一見魅力的な製品だが、果たして買って大丈夫と言えるのか。製品チェックに秀でた識者が良しあしを一刀両断する。今回は、Amazonの「Fire TV」を初めて内蔵した、ヤマダホールディングスのスマートテレビを評価する。
※日経トレンディ2022年5月号の記事を再構成
ここ2〜3年で、YouTubeやNetflixなどの動画配信サービスの存在感が一気に増した。テレビ選びも、テレビ放送だけでなく、動画配信サービスが快適に見られることが重要になってきた。ヤマダホールディングス(以下、ヤマダ)が2022年3月に発売した「FUNAI Fire TV」シリーズも、その流れに乗ったテレビだ。
●本体サイズ・重さ/幅96.9×高さ61.6×奥行き22.9センチメートル・8.2キログラム(スタンド部含む)
●画面サイズ(解像度)/43型(3840×2160)
●チューナー/地上デジタル×2、BS・110度CSデジタル×2、BS4K・110度CS4K×2
●スピーカー実用最大出力/10W+10W
●入出力端子/HDMI×3、USB×2、ビデオ入力、ヘッドホン、光デジタル音声出力、LAN
●消費電力/98W(待機時0.5W)
Amazonは14年から、液晶モニターやテレビのHDMI端子に装着すると、動画配信サービスなどが利用できる装置「Fire TV Stick」シリーズを販売している。今回のFUNAI Fire TVは、地上/BS/CS放送が視聴できるテレビに、Fire TVの機能を内蔵した製品だ。ヤマダとAmazon、そしてヤマダが独占販売する「FUNAI」ブランドのテレビを製造する船井電機の3社が協力して開発している ▼関連記事:家電の雄、ヤマダはなぜアマゾンと組んだのか? 山田昇氏が語る 。3月時点でFUNAI Fire TVは43型、50型、55型の3種類があり、4月に32型が追加される。販売はヤマダデンキ系列の店舗かオンラインストアのみとなるが、ヤマダでは「想定以上にお客様からの評価が高く、売れ行きは好調」という。今回は売れ筋の43型である「FL-43UF340」(実勢価格10万9780円・税込み)をチェックした。

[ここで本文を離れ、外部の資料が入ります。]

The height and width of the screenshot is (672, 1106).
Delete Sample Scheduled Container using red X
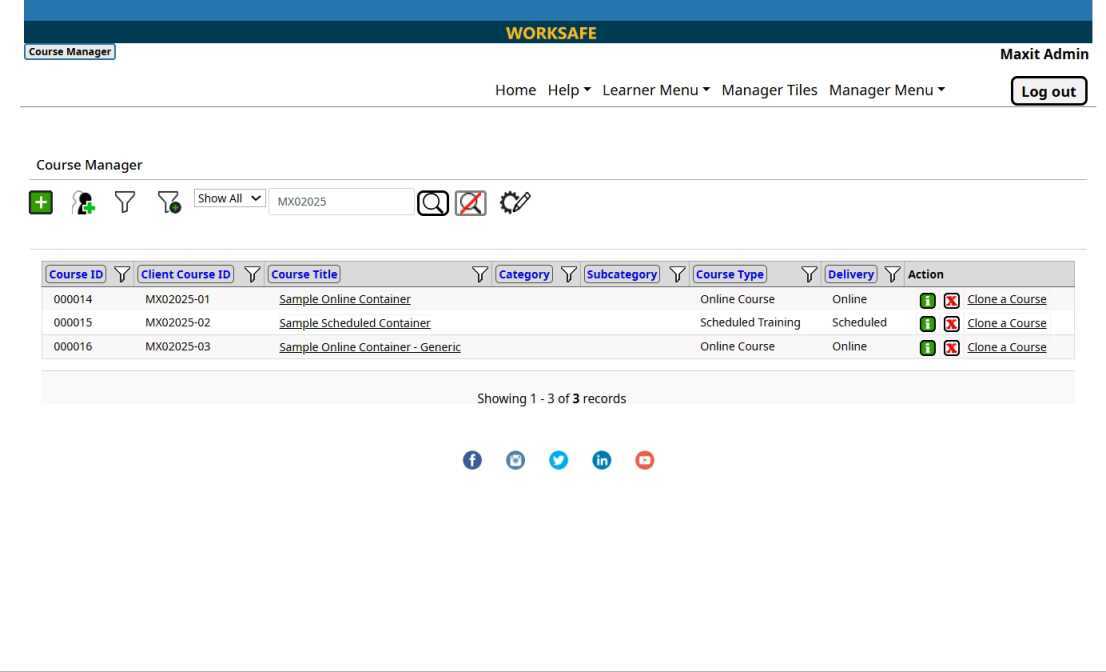951,324
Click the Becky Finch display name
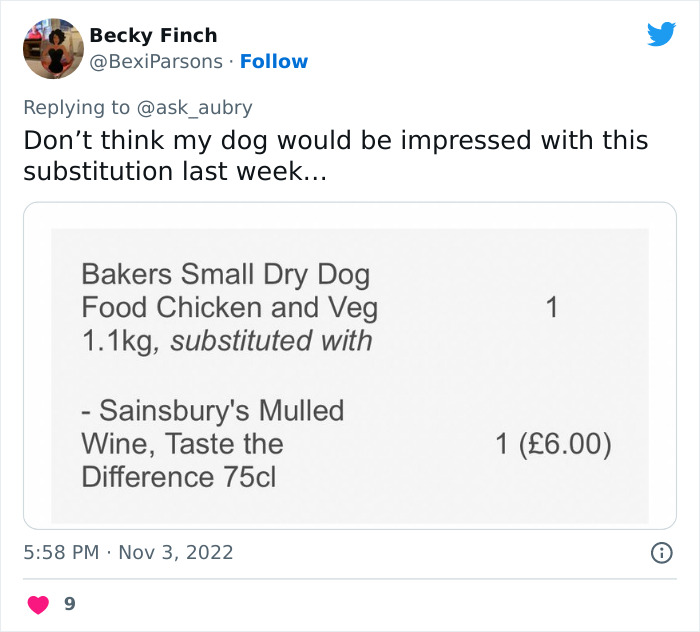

液晶パネルは4K(3840×2160)解像度。メーカーに確認を取ったところ、バックライトは直下型だが、部分的に明るさを変更してコントラストを高める「エリア駆動」には非対応だという。4Kテレビとしては、比較的安価なモデルに多い仕様だ。
セットアップを終えた後、まず地上デジタル放送から視聴してみた。初期設定である「標準」モードの画面はやや暗く、外光の差し込む部屋では少々見づらい。だが、「ナチュラル」モードに切り替えると明るくなり、メリハリも出る。こちらを初期設定にした方がよいと感じた。次にAmazonプライム・ビデオで明暗差のある映画を再生。黒い部分がややつぶれがちで、暗いシーンの表現などは得意とは言えないようだ。視野角については、30度ほど斜めから見ると色合いに変化が出始める。しかし、こうした弱点は10万円以下のテレビにはよくあること。それらの中では十分な水準だと感じる。
スピーカーは画面の下側に目立たぬように配置されており、出力は合計20ワット。テレビ放送で人の声を聞いた感じは、ナチュラルで聞きやすかった。一方で、映画や音楽の再生では低音の迫力が十分とは言えなかった。